BEGIN Data for this task
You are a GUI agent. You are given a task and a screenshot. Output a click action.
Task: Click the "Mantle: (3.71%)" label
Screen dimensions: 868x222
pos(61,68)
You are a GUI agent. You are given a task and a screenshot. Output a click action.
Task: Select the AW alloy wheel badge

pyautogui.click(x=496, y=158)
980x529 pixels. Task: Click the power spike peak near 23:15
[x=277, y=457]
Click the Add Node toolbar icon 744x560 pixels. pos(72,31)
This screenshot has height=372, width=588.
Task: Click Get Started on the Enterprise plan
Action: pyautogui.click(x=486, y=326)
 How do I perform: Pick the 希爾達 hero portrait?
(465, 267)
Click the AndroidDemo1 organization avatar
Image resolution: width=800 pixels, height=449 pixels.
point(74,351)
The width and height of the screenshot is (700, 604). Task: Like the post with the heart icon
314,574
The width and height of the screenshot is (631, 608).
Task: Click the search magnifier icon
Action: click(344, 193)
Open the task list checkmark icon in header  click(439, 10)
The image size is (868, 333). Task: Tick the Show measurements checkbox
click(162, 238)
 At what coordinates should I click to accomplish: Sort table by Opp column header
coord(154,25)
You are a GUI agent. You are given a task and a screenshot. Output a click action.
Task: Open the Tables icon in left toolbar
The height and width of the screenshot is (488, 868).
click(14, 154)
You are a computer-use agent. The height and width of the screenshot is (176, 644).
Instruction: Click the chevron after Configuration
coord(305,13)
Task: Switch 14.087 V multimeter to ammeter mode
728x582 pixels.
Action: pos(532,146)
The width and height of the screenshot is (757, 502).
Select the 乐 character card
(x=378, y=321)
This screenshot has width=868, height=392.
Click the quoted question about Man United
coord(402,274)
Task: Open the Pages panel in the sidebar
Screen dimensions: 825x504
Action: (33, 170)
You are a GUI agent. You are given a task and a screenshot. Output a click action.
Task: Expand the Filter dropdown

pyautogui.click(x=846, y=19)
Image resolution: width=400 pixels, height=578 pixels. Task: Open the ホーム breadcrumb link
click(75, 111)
END Data for this task
(Work request) Will you return exactly the lines above from the one with "Task: Switch 14.087" down to the one with "This screenshot has width=868, height=392.", counting both as part of the range?

(Answer area)
Task: Switch 14.087 V multimeter to ammeter mode
728x582 pixels.
Action: pos(532,146)
The width and height of the screenshot is (757, 502).
Select the 乐 character card
(x=378, y=321)
This screenshot has width=868, height=392.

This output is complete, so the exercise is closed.